Answer these questions from the passage below on Justice Kirby's approach to constitutional reasoning:
1. For how many reasons does the author consider that approach improper?
2. Which chapter of the Constitution does Justice Gummow say explicitly recognizes the Constitution as construed by the Court?
3. How many former Chief Justices and Justices does the passage say have sat on the Court over the last century?

▶ **Given passage**
★ ★ ★ ★ ★

Though I am quite sympathetic to his concerns regarding the federal / State balance, I think that the approach to legal reasoning suggested by Justice Kirby is quite improper. I hold this view for four reasons. First, one cannot pretend that the Engineers’ case20 was never decided, and that Rocla Concrete Pipes and the 35 years of jurisprudence which has built upon it, does not exist. As Justice Gummow observed during the argument:

“Gummow J: .... When we are talking in this context about the Constitution, we mean the Constitution as it is operating, as it is construed from time to time by the Court. That is what the Constitution explicitly recognises in Chapter III. When you talk about the Constitution requires this, that or the other, you cannot just look at the text at any point of time; you have to know what the Court doctrine is in construing it from time to time”.

Secondly, the judicial method requires proper respect to be provided to the reasoning and thus the received wisdom of the judges who have gone before. Justice Kirby is not entitled to dismiss the “wealth of existing authority in this Court” on the basis that “they were written in earlier times”. The prevailing Court doctrine constituted by these cases cannot be air-brushed away, because they “were written in earlier times”. The fact that they “were written in earlier times” means that they constitute the relevant Court doctrine. The current judges are not entitled to arrogate to themselves a blank slate and commence interpreting the Constitution as if they were the first judges to be set that task. As Gibbs J said in Queensland v. The Commonwealth:21

“No Justice is entitled to ignore the decisions and reasoning of his predecessors, and to arrive at his own judgment as though the pages of the law reports were blank, or as though the authority of a decision did not survive beyond the rising of the Court”.

Thirdly, ideas such as constitutional originalism (which I understand is a form of interpretation with some adherents in the United States), are simply a way of by-passing the collective wisdom of the 10 former Chief Justices and 34 Justices to have sat on the Court, over the last century.

I agree with Justice Kirby’s views, when he states:

“There are great arguments for Federation, as the federations of the world demonstrate. They divide power and that is a very important protection for liberty”.

★ ★ ★ ★ ★

▶ **Data shown**

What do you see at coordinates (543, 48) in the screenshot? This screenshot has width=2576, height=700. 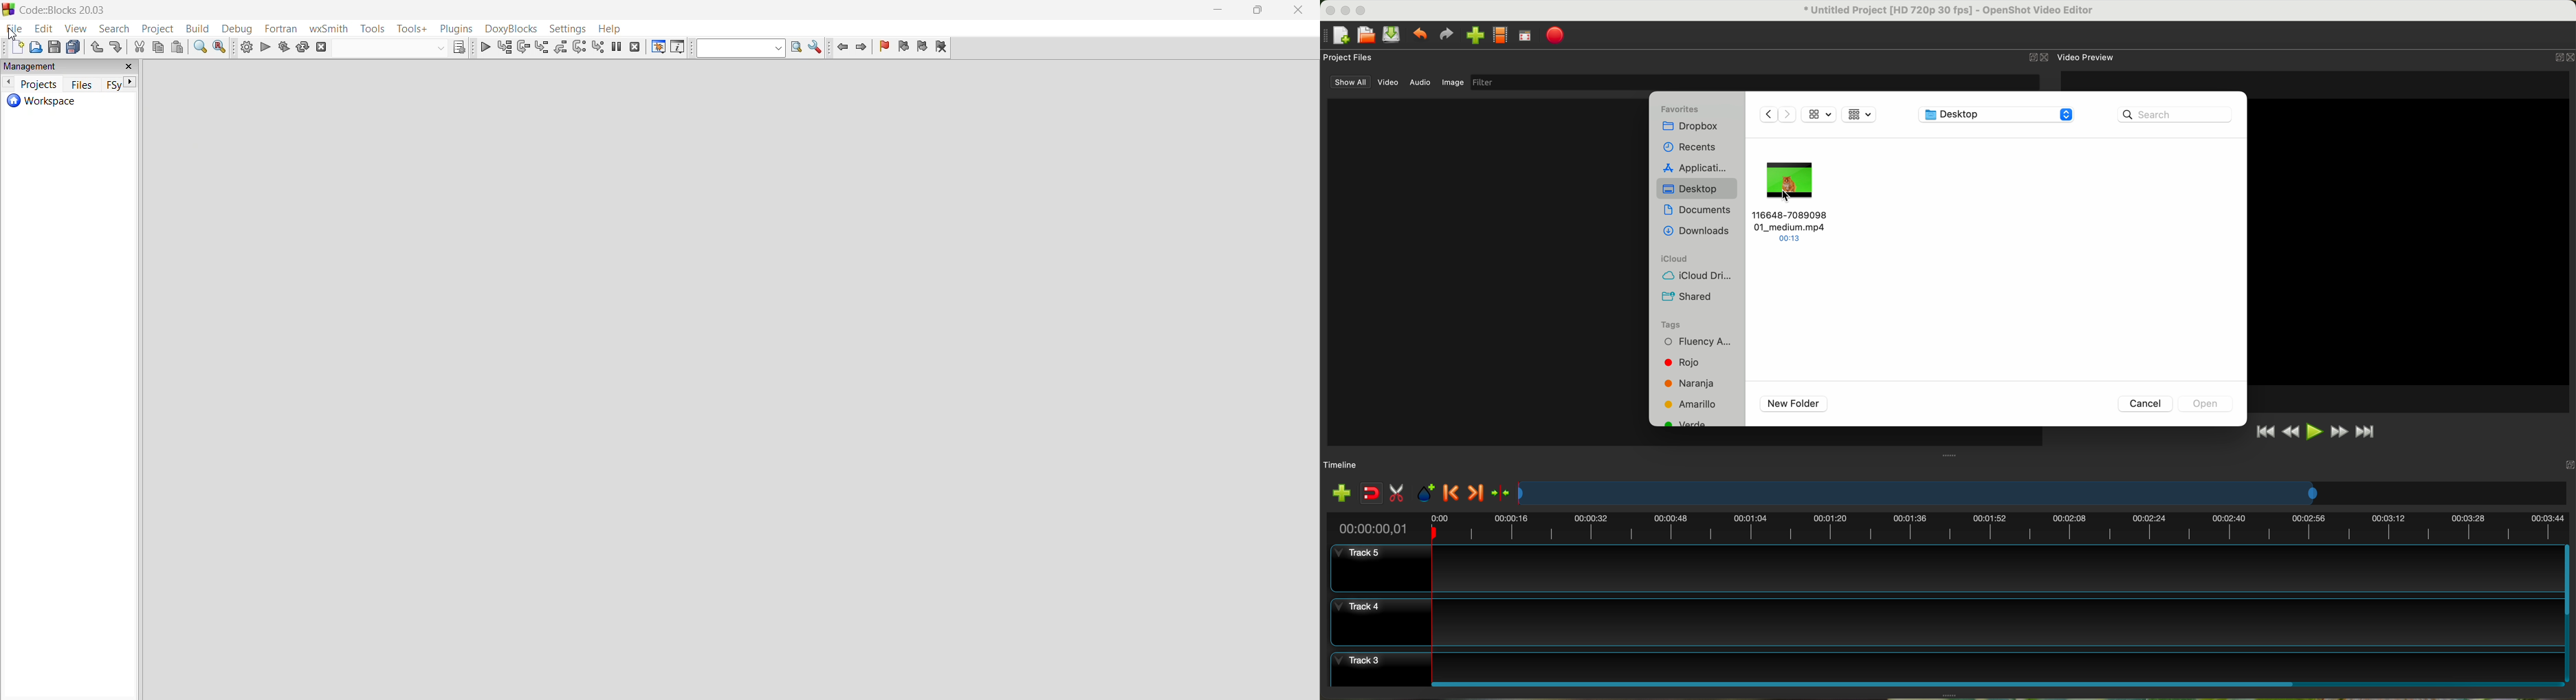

★ ★ ★ ★ ★

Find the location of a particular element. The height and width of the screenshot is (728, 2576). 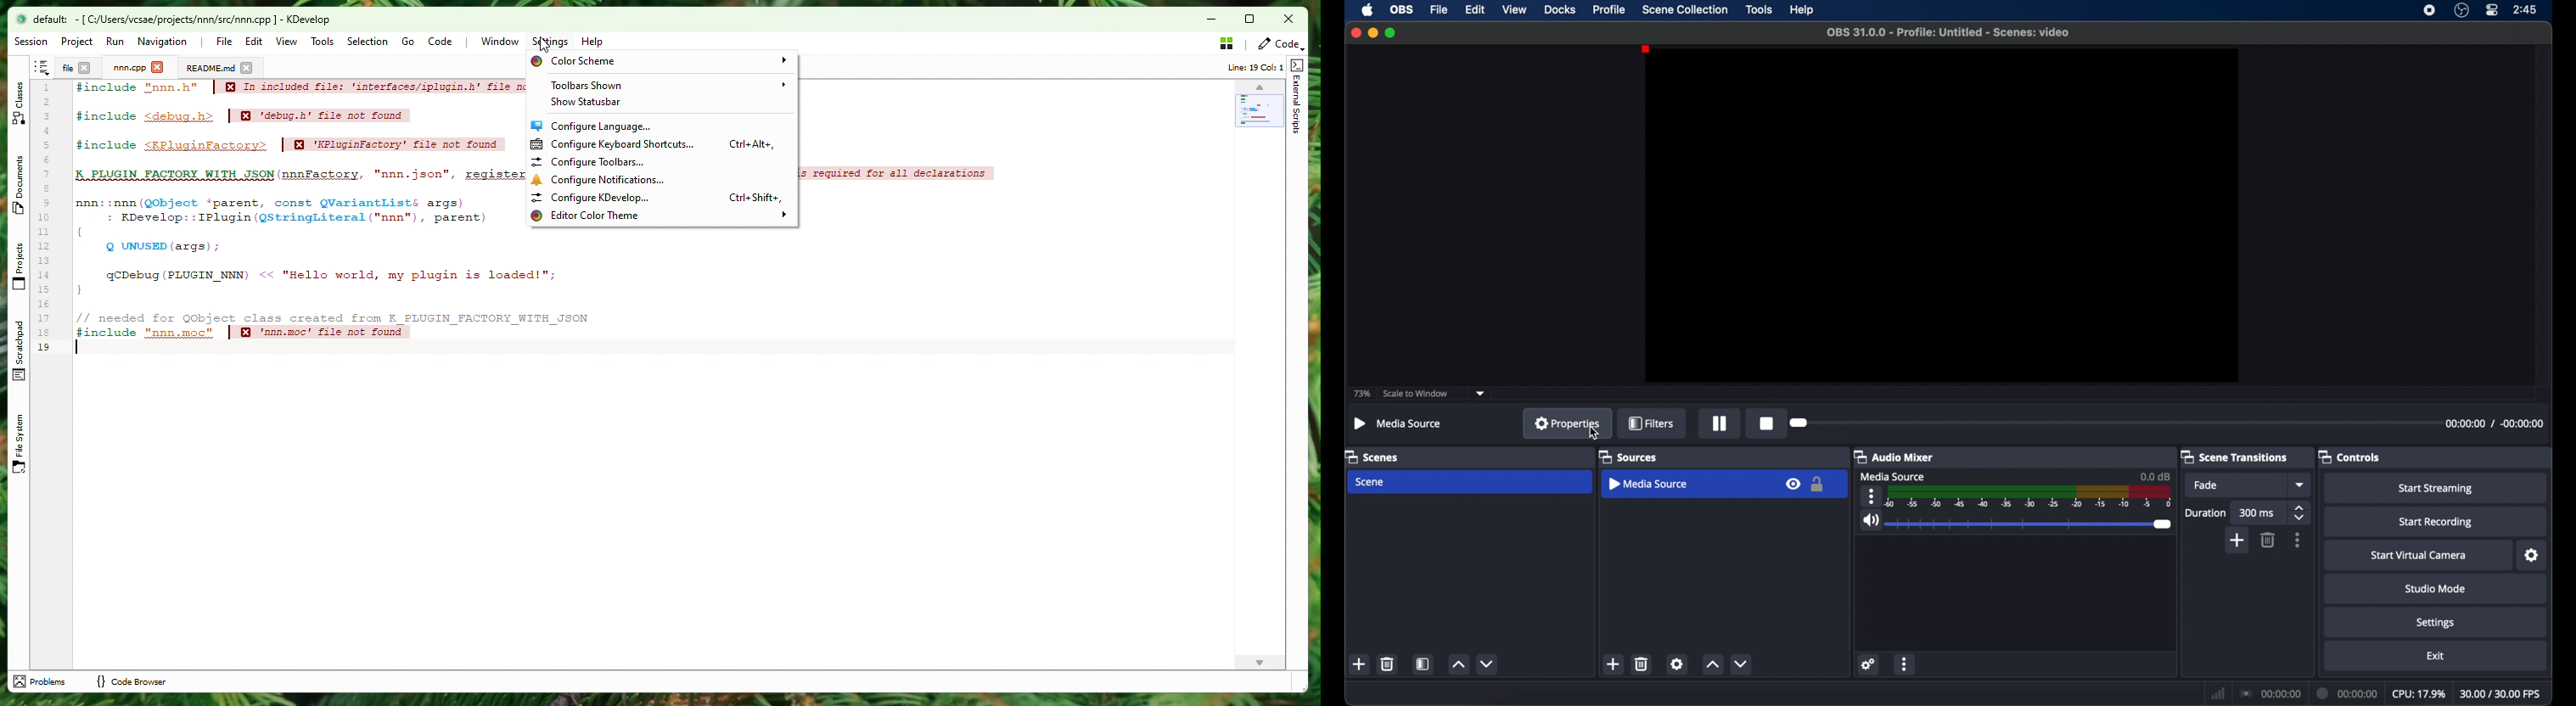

★ ★ ★ ★ ★

▶ **Answer to this exercise**
1. Four.
2. Chapter III.
3. 10 former Chief Justices and 34 Justices.